--- Exercise inputs ---
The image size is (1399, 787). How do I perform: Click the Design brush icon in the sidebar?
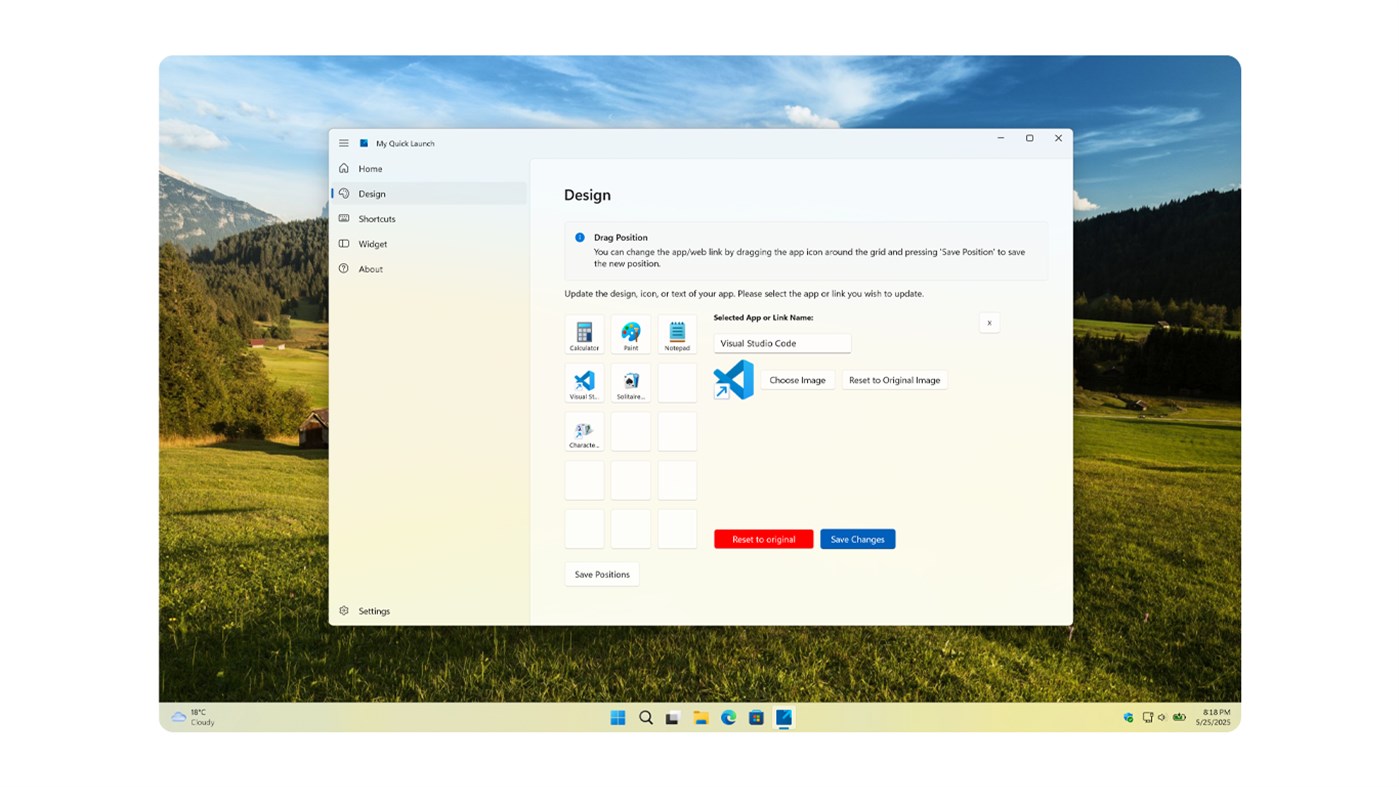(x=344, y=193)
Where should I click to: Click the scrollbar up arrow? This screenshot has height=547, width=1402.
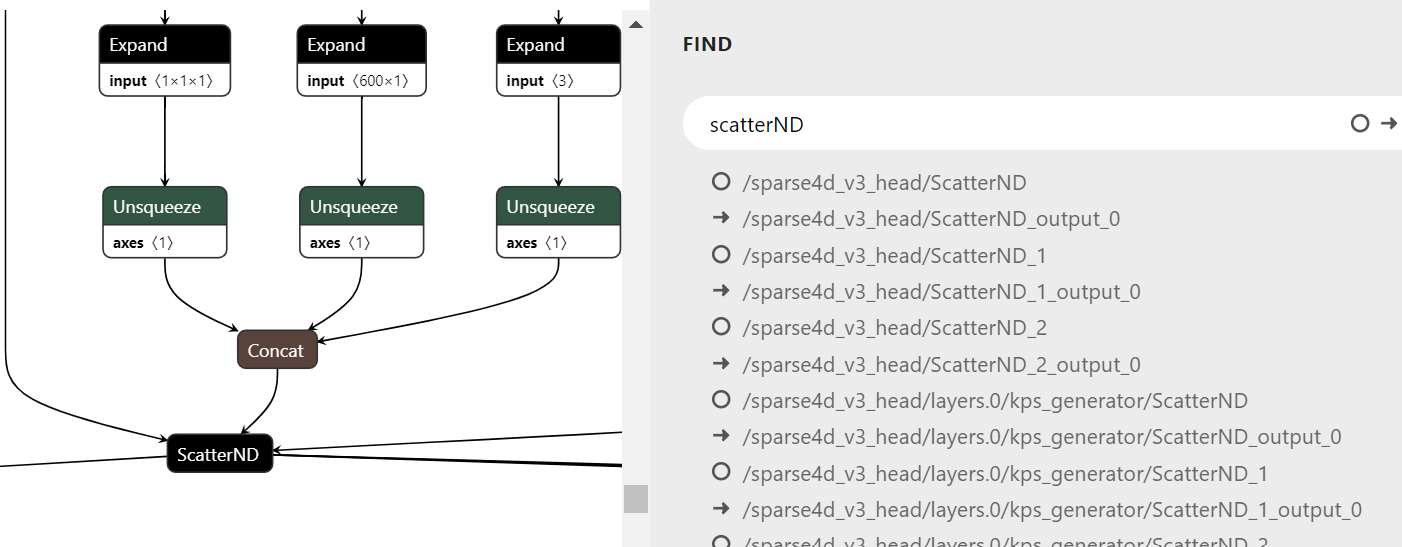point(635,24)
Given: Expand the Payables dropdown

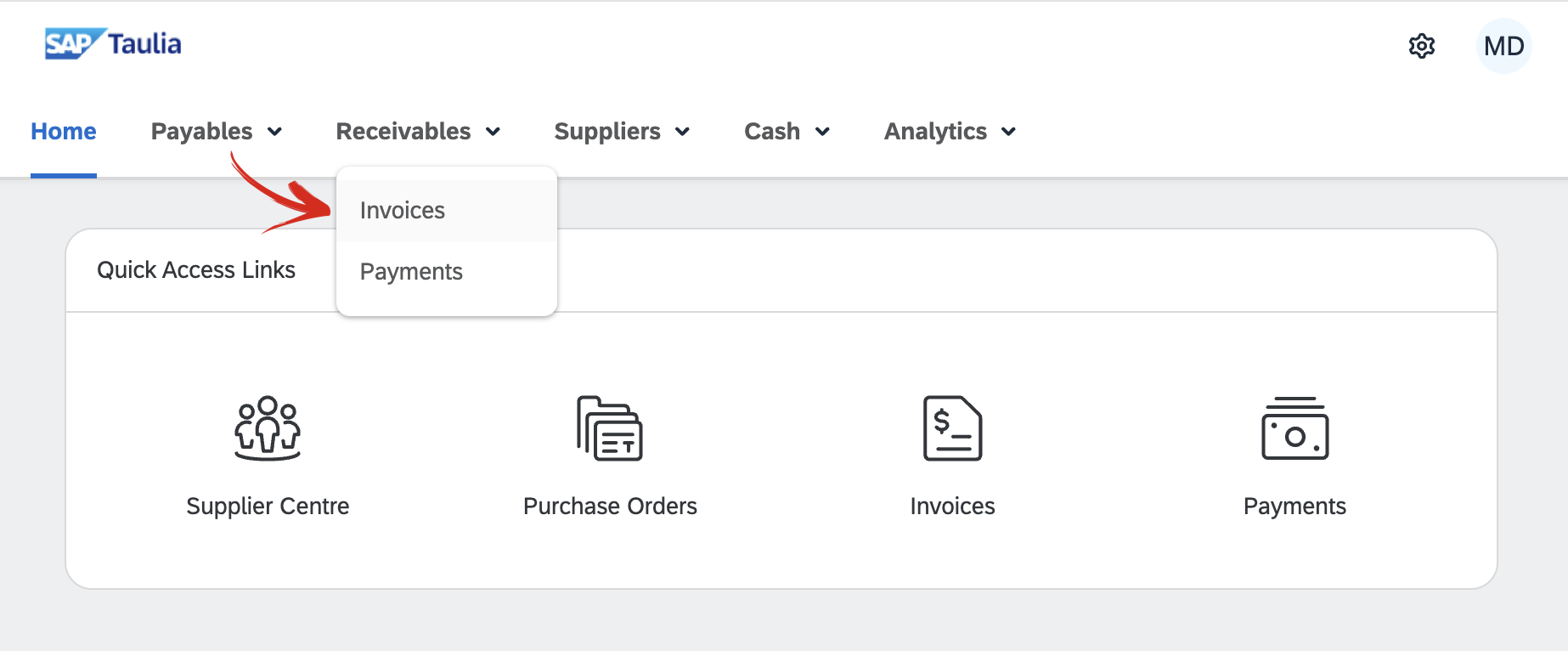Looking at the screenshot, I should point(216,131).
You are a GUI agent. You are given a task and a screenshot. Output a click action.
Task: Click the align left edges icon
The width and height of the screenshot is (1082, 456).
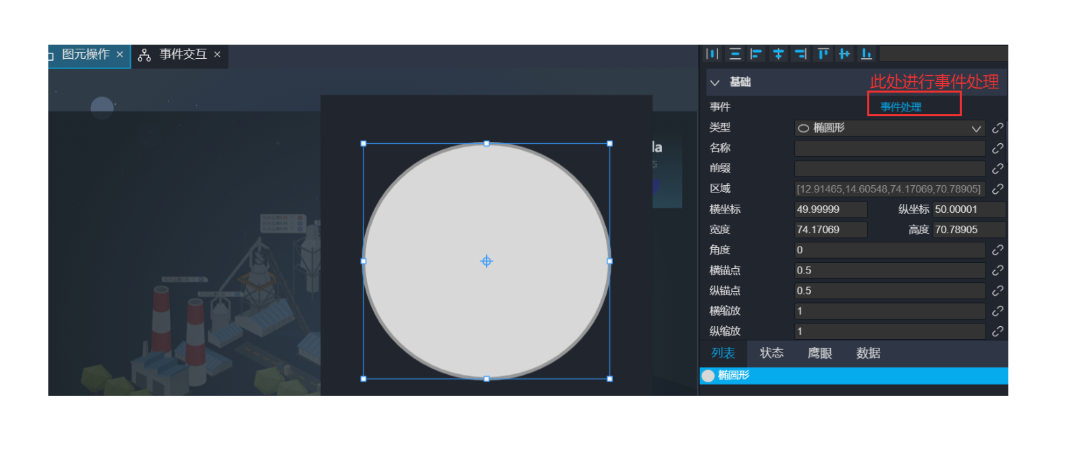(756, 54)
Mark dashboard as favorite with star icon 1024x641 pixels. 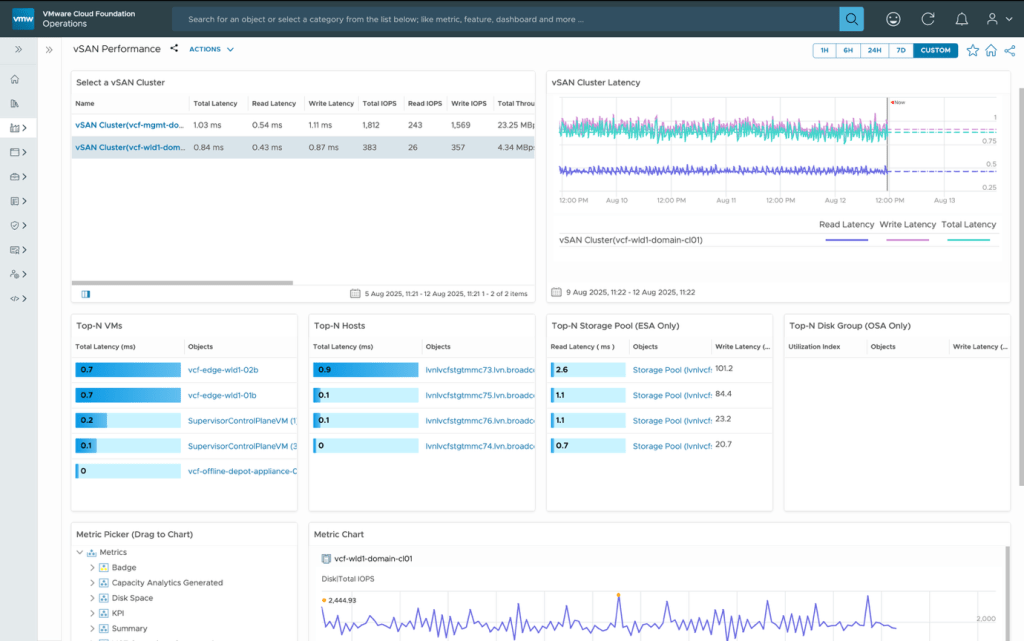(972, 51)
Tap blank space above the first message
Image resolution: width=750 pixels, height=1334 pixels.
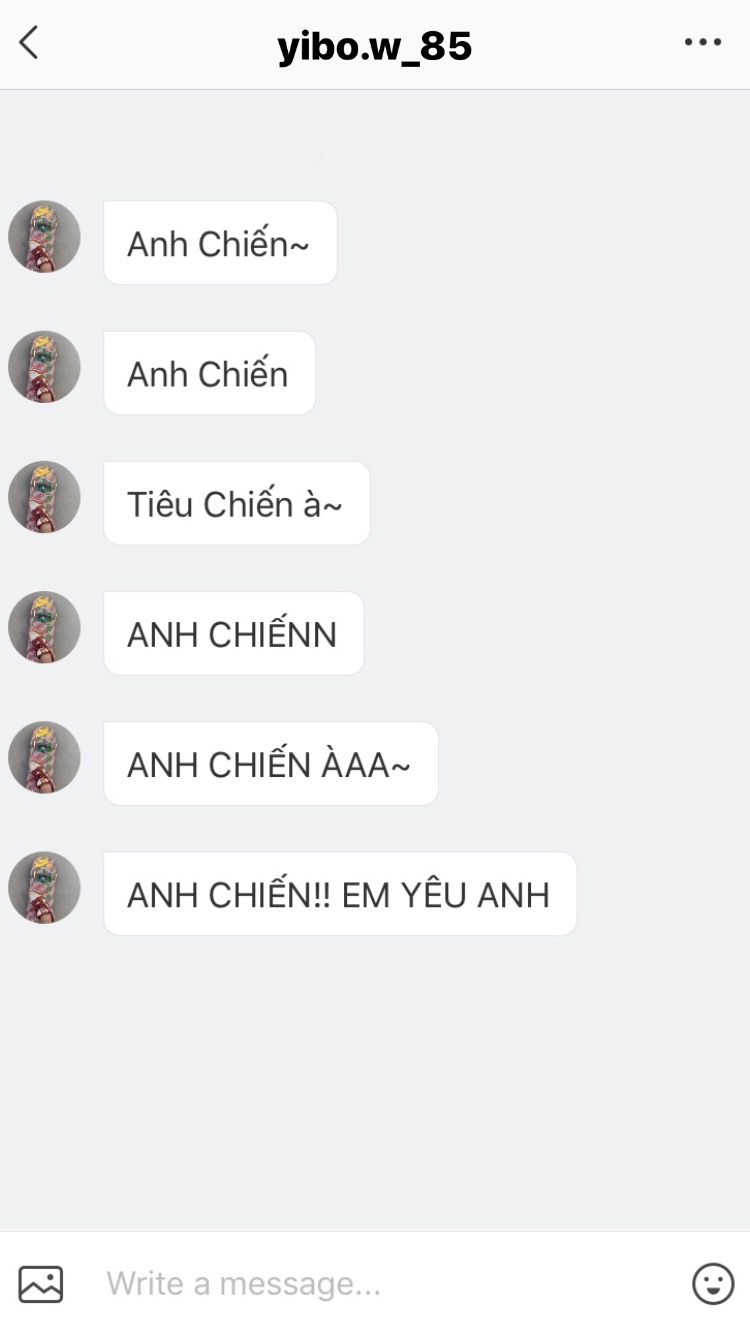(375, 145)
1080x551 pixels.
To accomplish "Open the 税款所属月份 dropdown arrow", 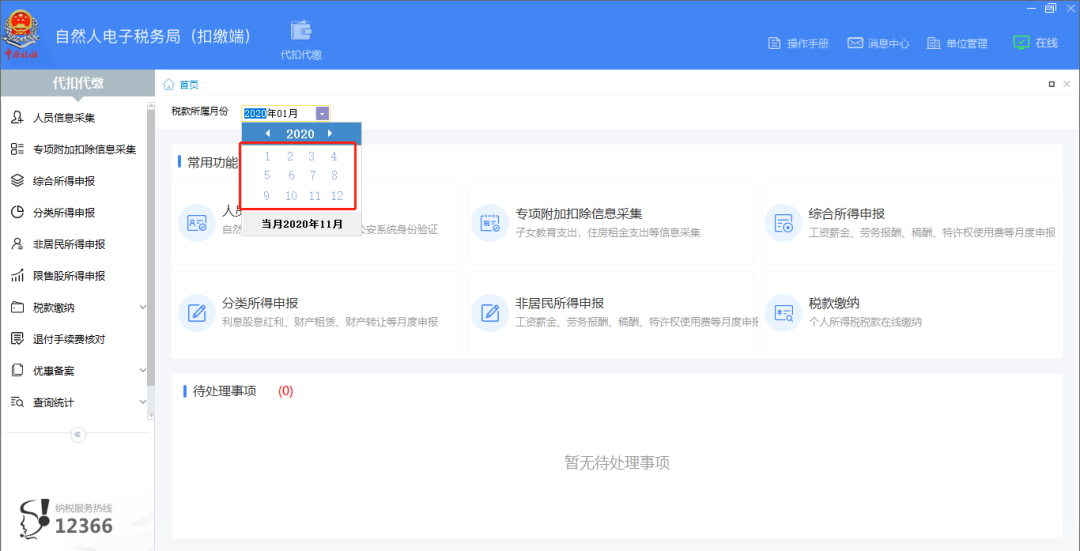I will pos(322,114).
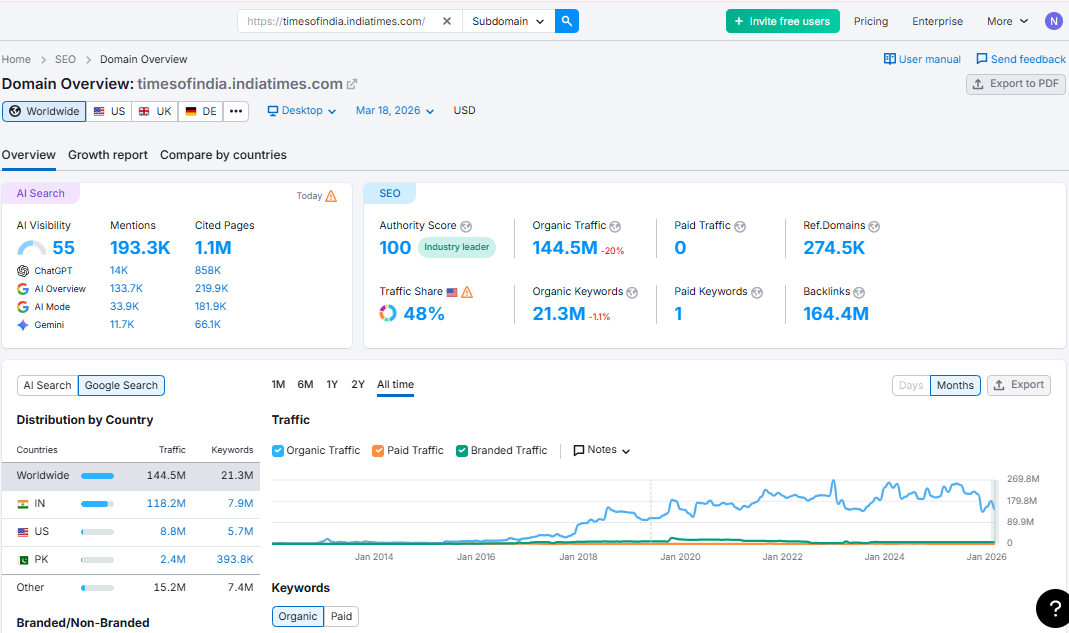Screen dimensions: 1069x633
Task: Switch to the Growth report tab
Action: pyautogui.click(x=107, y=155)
---
*Task directions*: Pictures are to be left out; otherwise, retype exactly the lines from the first line of the data through the line containing "You are a GUI".

*Reply to the exercise*:
The image size is (1399, 787). How do I perform: Click the Design brush icon in the sidebar?
(x=344, y=193)
Where should I click to: Click the scrollbar up arrow? This screenshot has height=547, width=1402.
point(635,24)
Given: Expand the Payables dropdown

Looking at the screenshot, I should point(216,131).
You are a GUI agent. You are given a task and a screenshot. Output a click action.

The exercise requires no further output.